In Doutt’s presentation on Balancing Church and Family, she asked everyone to draw a circle, then cut out pieces of “pie” for their family, work and church. They examined commitments in light of the 3 Simple Rules based on John Wesley’s teaching. “We used that to go into how to balance our time and commitments,” Doutt said. “Bishop Nhiwatiwa and his wife were sitting in the front row and also did the exercise. The Bishop came to me at lunch and said he could see he was not doing a good enough job allowing for his family and admitted that he needed to plan more for family time. He was grateful for the insight.”

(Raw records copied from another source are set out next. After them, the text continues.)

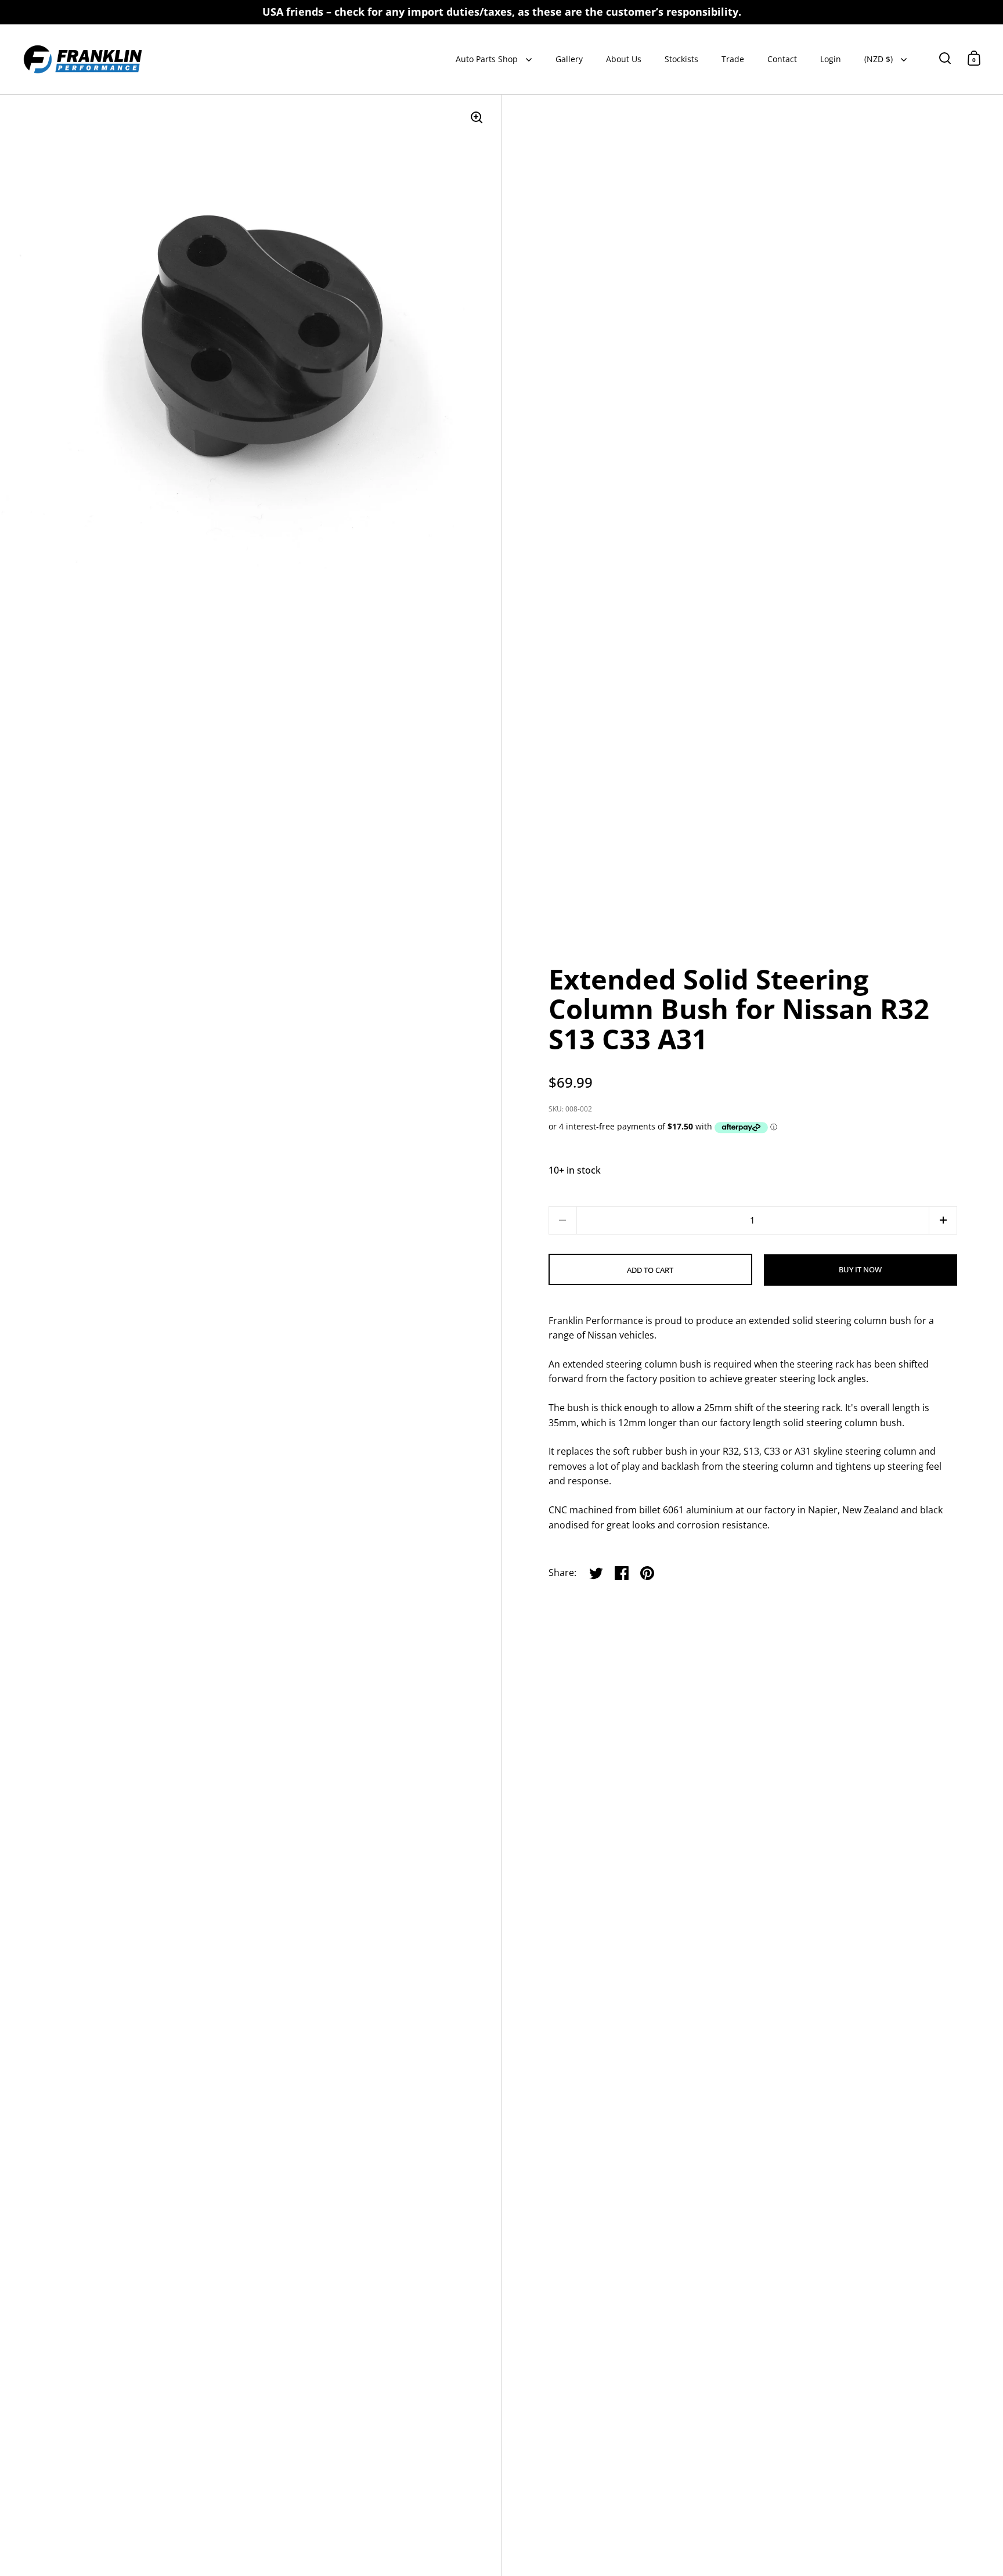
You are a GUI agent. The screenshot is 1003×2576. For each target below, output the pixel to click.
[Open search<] (945, 58)
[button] (943, 1220)
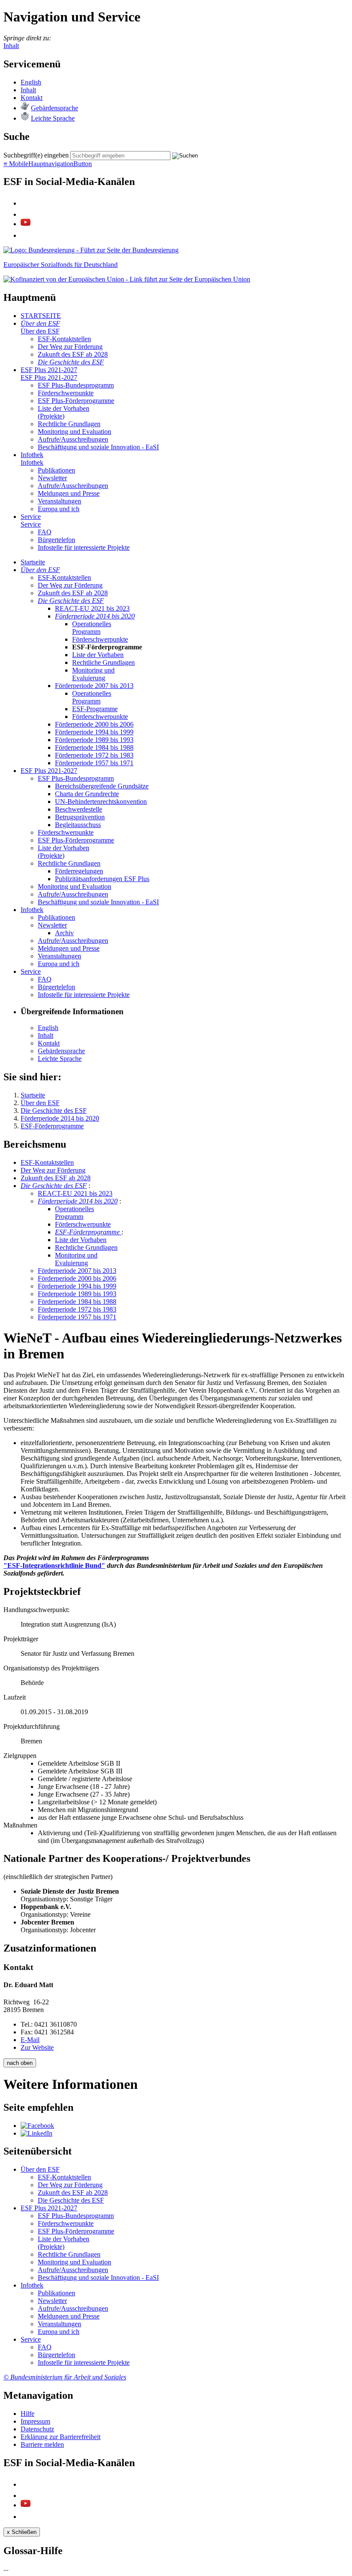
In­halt (28, 90)
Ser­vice (31, 516)
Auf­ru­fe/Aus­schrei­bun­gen (73, 439)
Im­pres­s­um (35, 2421)
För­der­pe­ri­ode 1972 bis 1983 (94, 755)
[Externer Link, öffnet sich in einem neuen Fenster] (126, 279)
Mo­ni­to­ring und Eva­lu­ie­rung (93, 674)
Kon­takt (31, 97)
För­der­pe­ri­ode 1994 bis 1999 (94, 732)
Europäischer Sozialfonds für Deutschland (60, 264)
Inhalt (11, 45)
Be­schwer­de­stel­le (78, 809)
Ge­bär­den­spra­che (54, 108)
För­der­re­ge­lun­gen (79, 871)
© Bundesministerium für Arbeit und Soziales (64, 2377)
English (31, 82)
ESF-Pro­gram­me (95, 708)
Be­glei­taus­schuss (78, 824)
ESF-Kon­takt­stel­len (64, 338)
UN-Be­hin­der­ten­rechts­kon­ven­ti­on (101, 801)
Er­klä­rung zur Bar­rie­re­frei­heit (60, 2436)
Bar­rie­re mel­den (42, 2444)
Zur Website (37, 2047)
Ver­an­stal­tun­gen (59, 501)
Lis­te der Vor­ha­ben (98, 654)
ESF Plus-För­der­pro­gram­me (76, 400)
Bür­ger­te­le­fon (56, 539)
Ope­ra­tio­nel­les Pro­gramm (91, 627)
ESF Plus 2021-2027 (49, 369)
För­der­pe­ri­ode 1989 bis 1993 (94, 739)
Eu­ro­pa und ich (58, 508)
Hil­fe (27, 2413)
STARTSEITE (41, 315)
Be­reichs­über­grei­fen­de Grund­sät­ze (102, 786)
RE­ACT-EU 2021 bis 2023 (92, 608)
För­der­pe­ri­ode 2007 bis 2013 (94, 685)
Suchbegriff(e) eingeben (36, 155)
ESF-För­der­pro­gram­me (88, 1232)
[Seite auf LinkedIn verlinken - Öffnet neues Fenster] (36, 2133)
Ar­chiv (64, 932)
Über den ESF (40, 323)
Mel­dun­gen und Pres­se (69, 493)
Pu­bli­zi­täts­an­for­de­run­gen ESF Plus (102, 878)
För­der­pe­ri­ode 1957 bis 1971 (94, 763)
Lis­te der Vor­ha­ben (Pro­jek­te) (63, 412)
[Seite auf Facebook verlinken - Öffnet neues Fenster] (37, 2125)
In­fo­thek (32, 454)
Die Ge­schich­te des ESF (71, 362)
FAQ (45, 532)
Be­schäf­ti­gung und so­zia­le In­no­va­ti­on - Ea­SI (98, 447)
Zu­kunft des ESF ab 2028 (73, 354)
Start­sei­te (33, 562)
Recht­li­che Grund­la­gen (69, 423)
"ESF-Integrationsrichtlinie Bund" (54, 1565)
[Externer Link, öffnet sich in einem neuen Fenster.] (91, 250)
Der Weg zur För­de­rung (70, 346)
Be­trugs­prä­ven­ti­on (80, 817)
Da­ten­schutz (37, 2429)
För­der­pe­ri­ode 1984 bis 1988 (94, 747)
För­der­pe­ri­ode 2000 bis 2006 (94, 724)
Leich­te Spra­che (53, 118)
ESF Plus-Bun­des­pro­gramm (76, 385)
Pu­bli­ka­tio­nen (56, 470)
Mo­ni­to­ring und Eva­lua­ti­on (74, 431)
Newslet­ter (52, 478)
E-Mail (30, 2039)
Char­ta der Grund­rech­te (87, 793)
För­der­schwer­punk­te (66, 393)
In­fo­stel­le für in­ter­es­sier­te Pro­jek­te (84, 547)
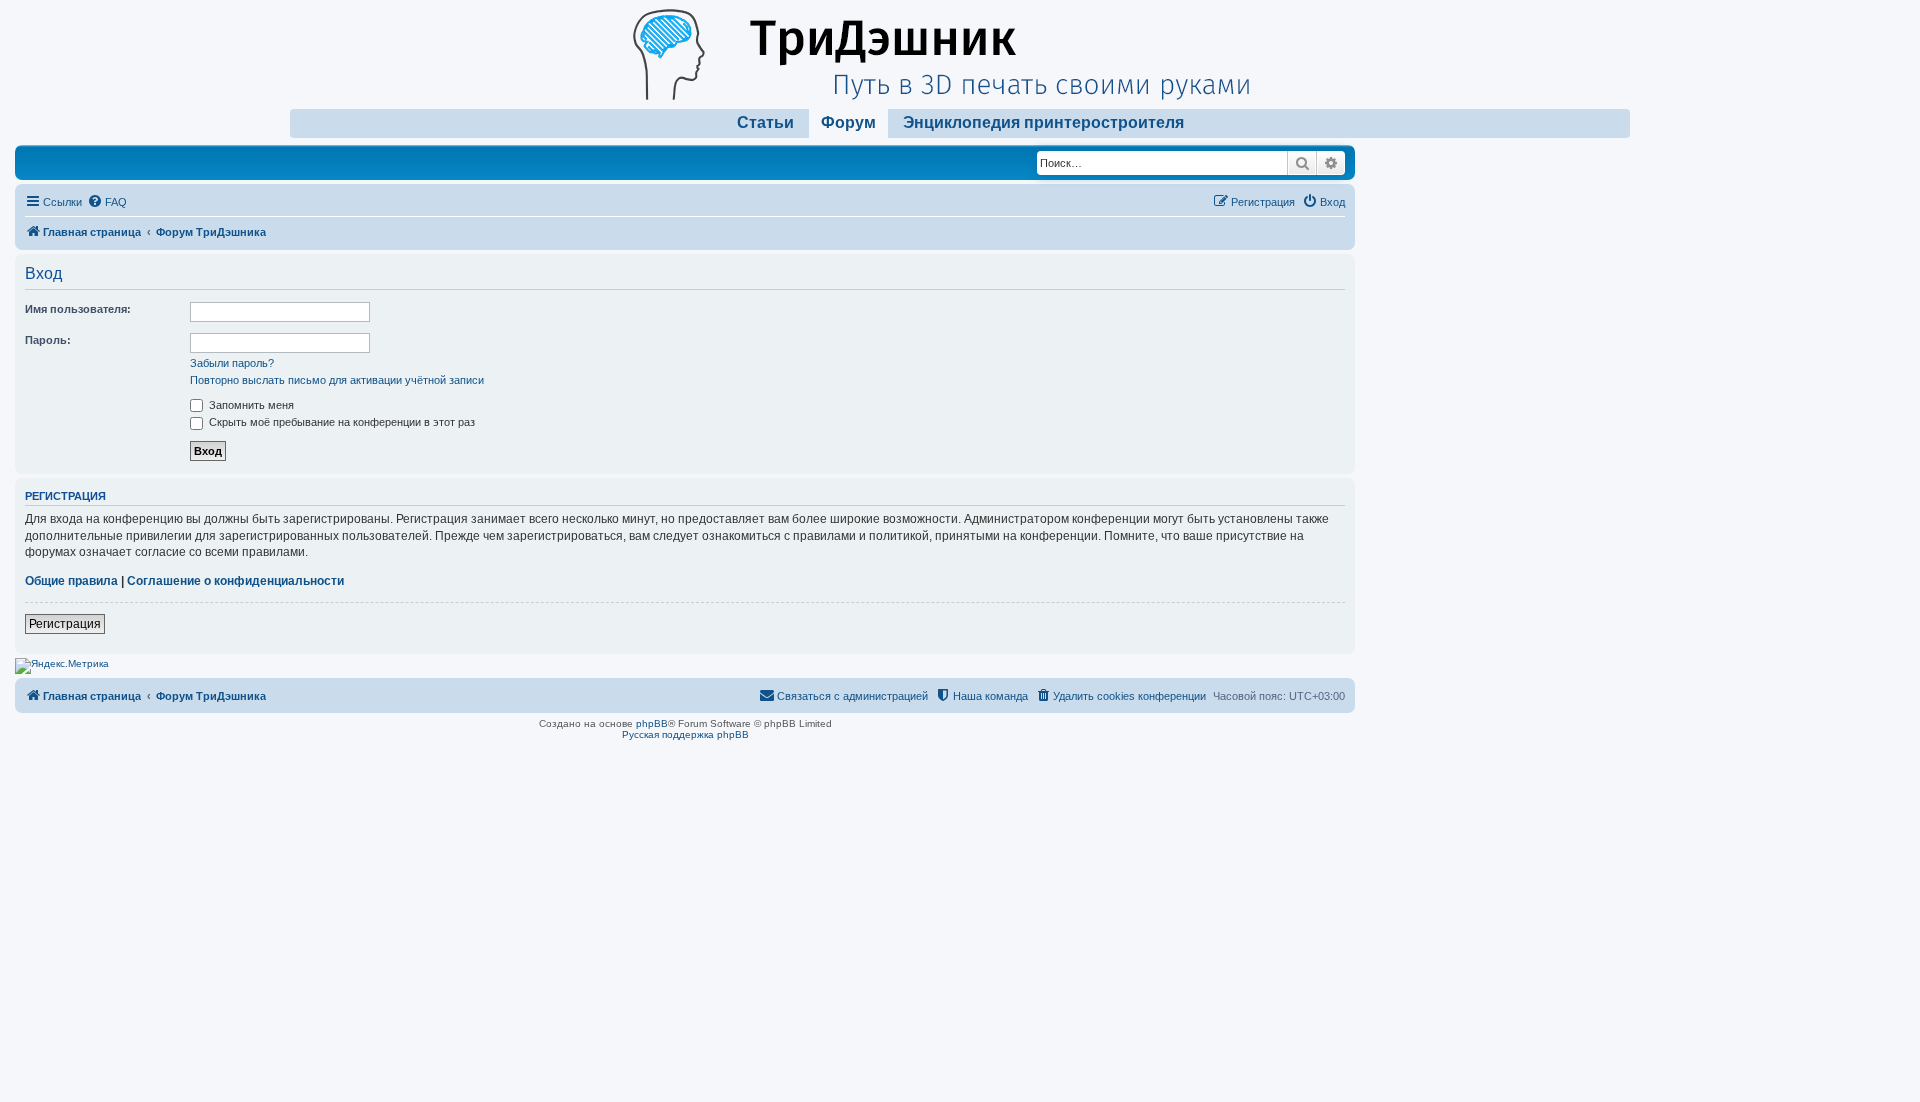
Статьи (765, 122)
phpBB (652, 723)
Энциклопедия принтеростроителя (1043, 122)
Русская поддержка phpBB (685, 734)
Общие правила (71, 581)
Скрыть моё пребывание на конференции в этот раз (340, 422)
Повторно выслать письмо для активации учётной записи (337, 380)
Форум (848, 122)
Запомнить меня (250, 405)
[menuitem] (107, 202)
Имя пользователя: (78, 309)
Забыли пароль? (232, 363)
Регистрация (65, 624)
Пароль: (48, 340)
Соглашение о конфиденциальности (235, 581)
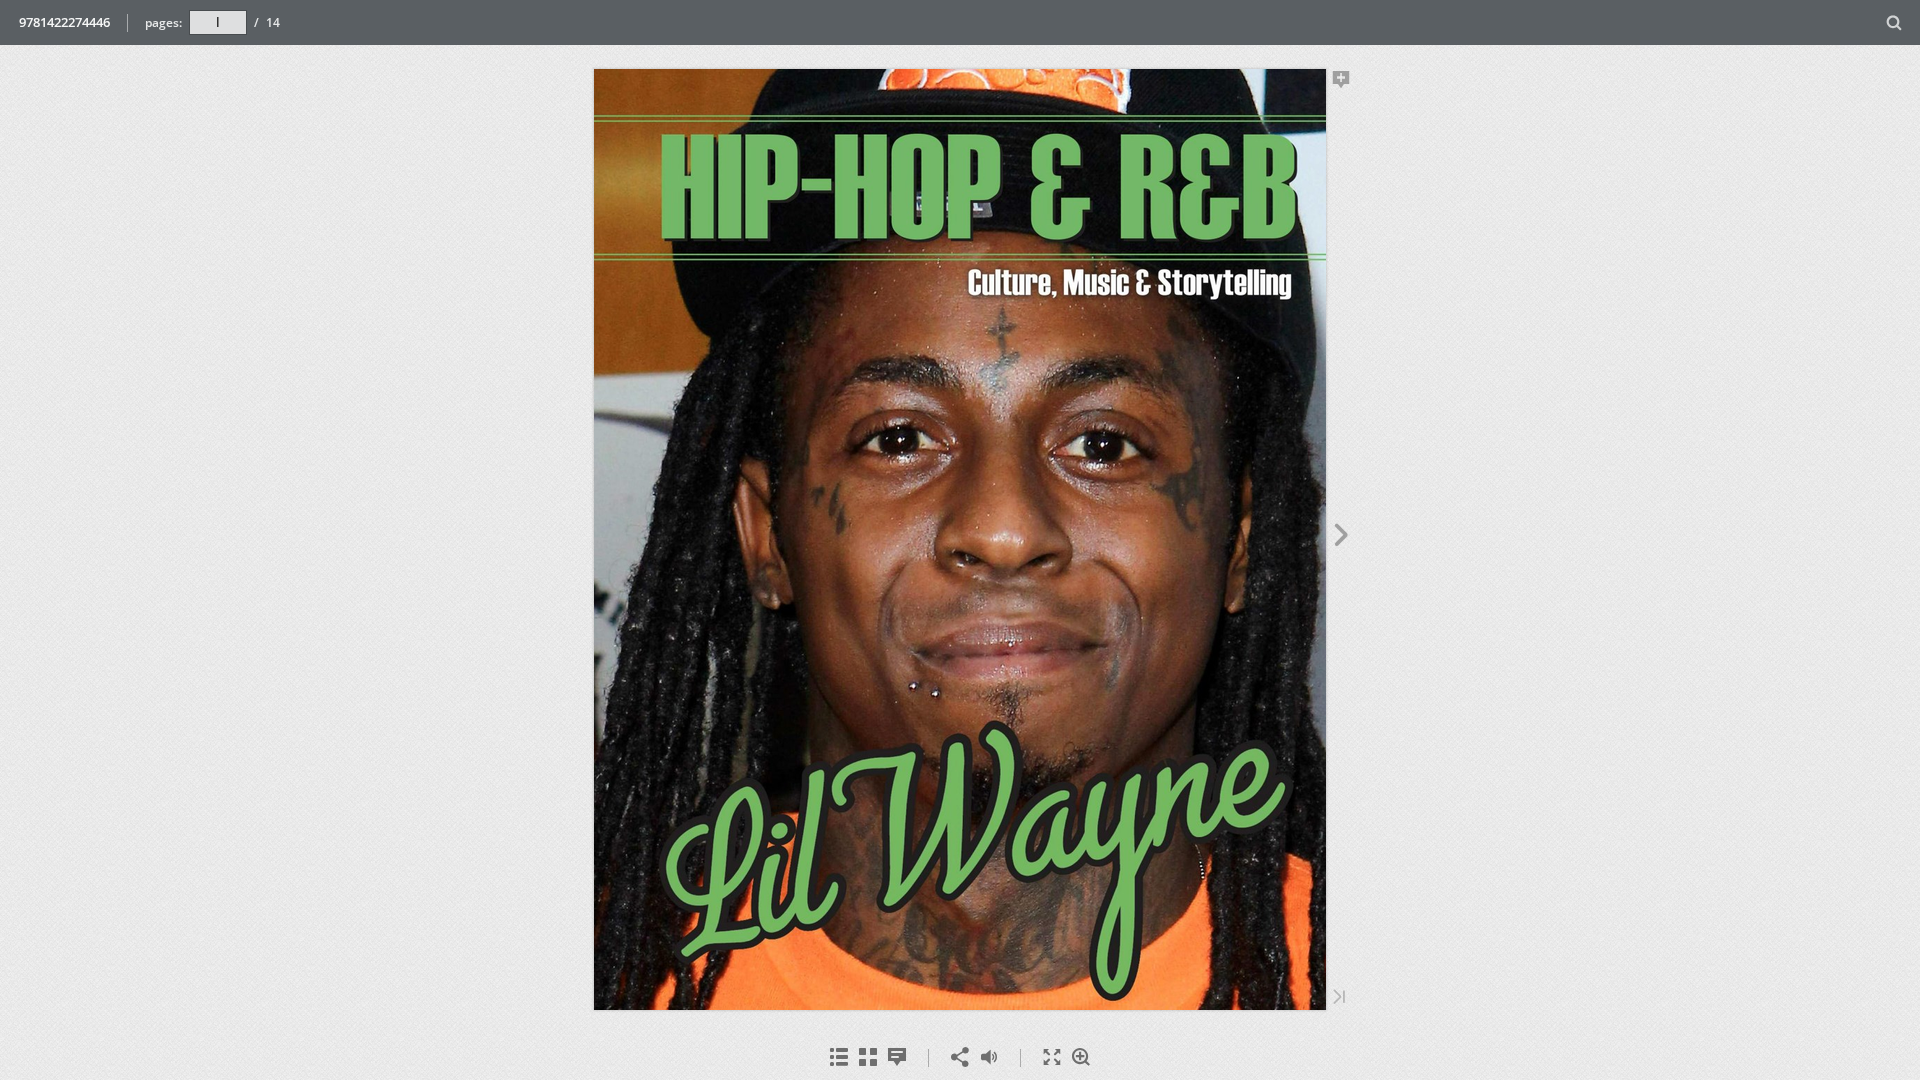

While the Lay Academy presentations allowed the Western PA team to establish common ground with the Zimbabwean church leaders, Cox said the highlight for him “was making and continuing connections and reconnections with the peope we have come to know and love. Every time we come back, that relationship continues to grow. I am very pleased to have those relationships.
“It feels like the Partnership is really starting to take off,” he added. “Everyone is excited about the programs—the immersions and reverse immersions and the lay academy. Bishop Nhiwatiwa is very pleased about the direction the partnership with Western PA is taking. He asked us to pass along his thanks for the relationships and greetings to Bishop Bickerton and our Conference.”
Doutt, too, saw the relationship-building as a highlight. “For me it was like a homecoming,” she said. “I could not be more delighted with how warmly I was welcomed. It was like seeing family. I wish you could bottle their warmth and hospitality and bring it back here!”
Doutt was able to reconnect with Memory Chikosi, who hosted her last year during the Zimbabwe Immersion Project, and with Molly Mwayera , the Zimbabwe East Lay Leader, who stayed with the Doutts in June while visiting Western PA as part of the reverse immersion project. Memory came and helped us with registration the first day and Molly led a session.
Cox was asked to preach both Saturday night and Sunday morning. “It was one of the most spirit-filledl experiences that I can remember,” he said. “It was powerful.”
Harr and Doutt agreed. “The power of the spirit was with him. We were inspired by his words and his leadership,” Harr said. “God really used him like a torch to lead.“
For Riggle, the most exciting part of the experience in Zimbabwe was when the group was visiting churches and a clinic. “Being in the community and seeing the progress that being made on the (Greensburg) district project –a church building in Kariba-- was great,” he said. “Now the church has an average attendance of 70 worshipping in a sort of lean-to outside. The new church will accommodate up to 150. There are 3,000 people in the community and 2,000 in a neighboring community,” he said.
At the church, the gorup met with the District Superintendent, the chair of the trustees, the district building committee and the location chair. “Good work is being done in the growing community by a woman pastor from Zambia who is multi-lingual,” Cox added.
The group also visited the Honde clinic in Nyanga Province, which Harr said was another powerful experience.
One of the most wonderful things about the experience for Harr was the music, which she described as “absolute waves of praise washing over you. It’s spectacular and moves you to the throne of God.” The hospitality too was just spectacular, she said. “It was just glorious. God was with us. The Holy Spirit bonded us together throughout our time.”